I've always been a huge fan of George Bernard Shaw's Pygmalion. I am thinking of him today as I read Dalton Conley's Honky about a white boy growing up in the projects of New York City. As the only white boy in his diverse childhood, his memoir has me thinking about language construction and how "proper" comes to be, especially in a quirky, plural society like our own.
Here's a quote that got me thinking, "While adults might speak only Spanish, or talk with a heavy drawl if they came from down South, our way of talking was like a layered cake; it had many distinctly rich flavors, but in our mouths they all got mixed up together. When we "snapped" on each other, little did we know we were using the same ironic lilt and intonation once employed in the Jewish shtetls of Central Euorpe.
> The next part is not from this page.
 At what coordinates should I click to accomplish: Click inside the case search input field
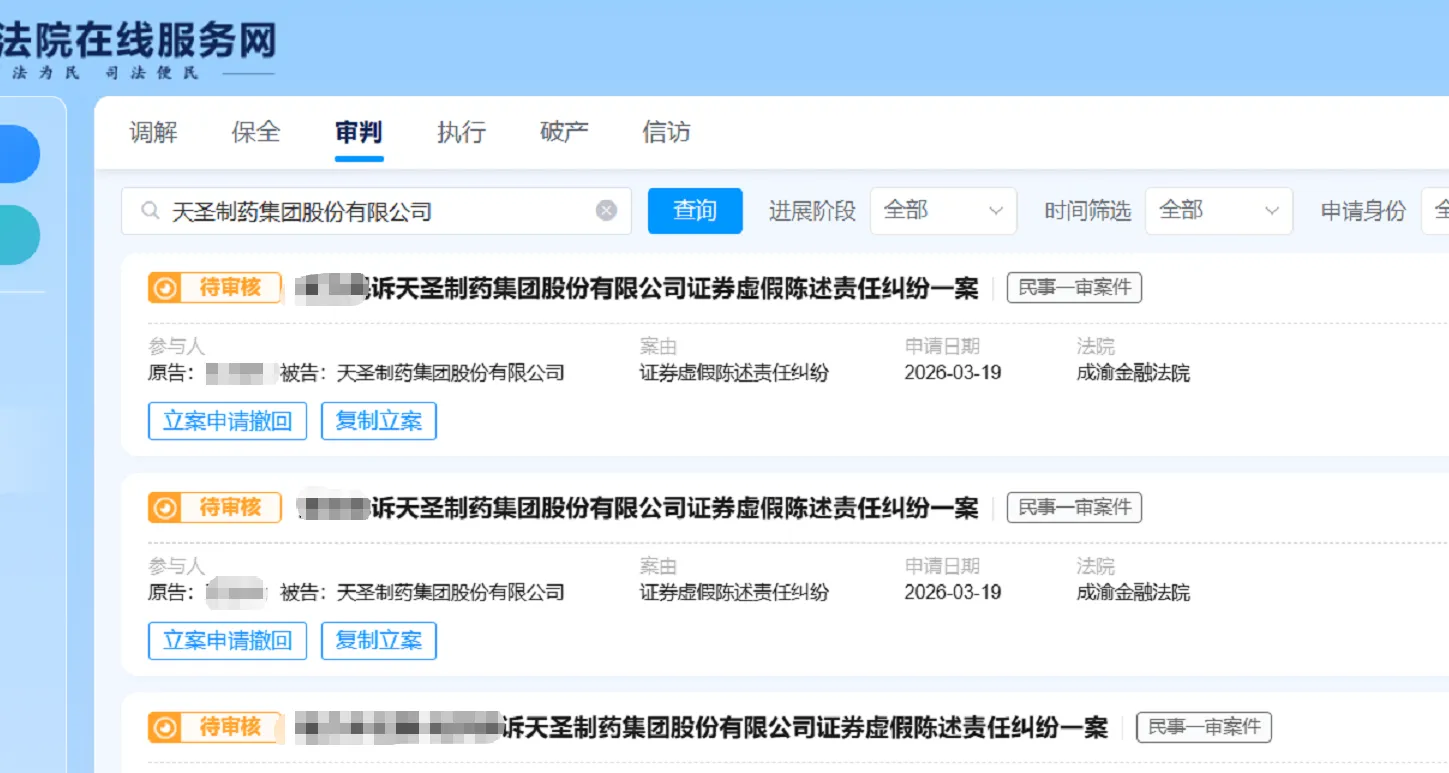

This Yiddish-like English had mixed with influences from southern Italians, Irish, and other immigrant groups to form the basic New Yorkese of the mid-twentieth century. We spoke with open vowels and dropped our rs: quater was quartah, and water was watah. To this European stew we added the Southern tendency to cut off the endings of some words - runnin', skippin', jumpin' - a habit that came northward with many blacks during the Great Migration. We also turned our ts into ds, as in, "Lemme get fiddy cents."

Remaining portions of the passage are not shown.